As a business communicator it would be my responsibility to make sure nobody is discriminated against. That is easier said than done, I know, but the goal is to stay on top of things and ensure the business runs ethically correct. I have worked in many a work environment where plenty of unethical things were going on. If you ‘brown nose” up to the boss, you seem to advance quicker than someone who works hard and doesn’t approach advancement in that way. I would consider that discrimination because it is unjust and unethical. I have seen people work longer hours and take more slack from the boss compared to the manipulative employee who is looking for an easy way out. In that situation, I would have a staff meeting and emphasize that everyone climbs up the same ladder, in the same form. Everyone puts in the hard work to advance in the company so if you don’t like the rules than this probably isn’t the right career for them. It is not fair for the other employees who bust their butts seeing people work their way up the chain just because they schmoozed up to the boss.

By Ivan83 — On May 15, 2012

I hear so many people suggest that corporations are evil and that they ruin the world with their unethical behavior. But look at all the good things that corporations do for the world.

Do you want to live in a world with no cars, no electric lights, no bananas in winter, no movies, no media at all?
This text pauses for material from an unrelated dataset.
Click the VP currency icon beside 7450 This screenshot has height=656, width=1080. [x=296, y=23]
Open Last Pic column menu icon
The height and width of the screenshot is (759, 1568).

Businesses may not always act perfectly, but collectively they create the world, the staus quo, that is the bedrock of our security and our comfort. I don't care how radical you are, you cannot deny the comforts of the 21st century unless you live in a shack in the woods.

On a micro, ultimately inconsequential level, corporations may act unethically. But it is in the service of a higher goal. And that goal is to provide people with the world that they love. What could be more ethical than that?

By summing — On May 15, 2012
What would you consider an example of corporate ethics. Is it a company giving money to charity? Is it giving raises to their employees? Is it starting up some sort of grant organization to encourage others in the field? All of these are examples of positive behavior, but do they qualify the business as an ethical actor?

I guess what I am trying to point out is that someone can do one or two or ten good things but that does not make up for a lifetime of misdeeds. Many companies point to a few shining examples and try to suggest that this light reflects the whole company. Look at the way BP pats themselves on the back these days, as if the Gulf clean up was a charitable act.

By ZsaZsa56 — On May 14, 2012

Business ethics is a notoriously complicated field of study that seems to have far more grey in it than black and white. It is possible for businesses to act in an ethical way. It becomes complicated though because it is not ever necessary and in many cases it is discouraged.

Think about it in the most basic terms. Business is a competition and it has very real consequences and not a lot of rules. Business will do just about whatever it takes to get to the top or to stay on top. And if they act unethically there is often no punishment. So businesses practice a kind of shallow ethics, which is to say an ethics they they acknowledge only when it makes them look or feel good.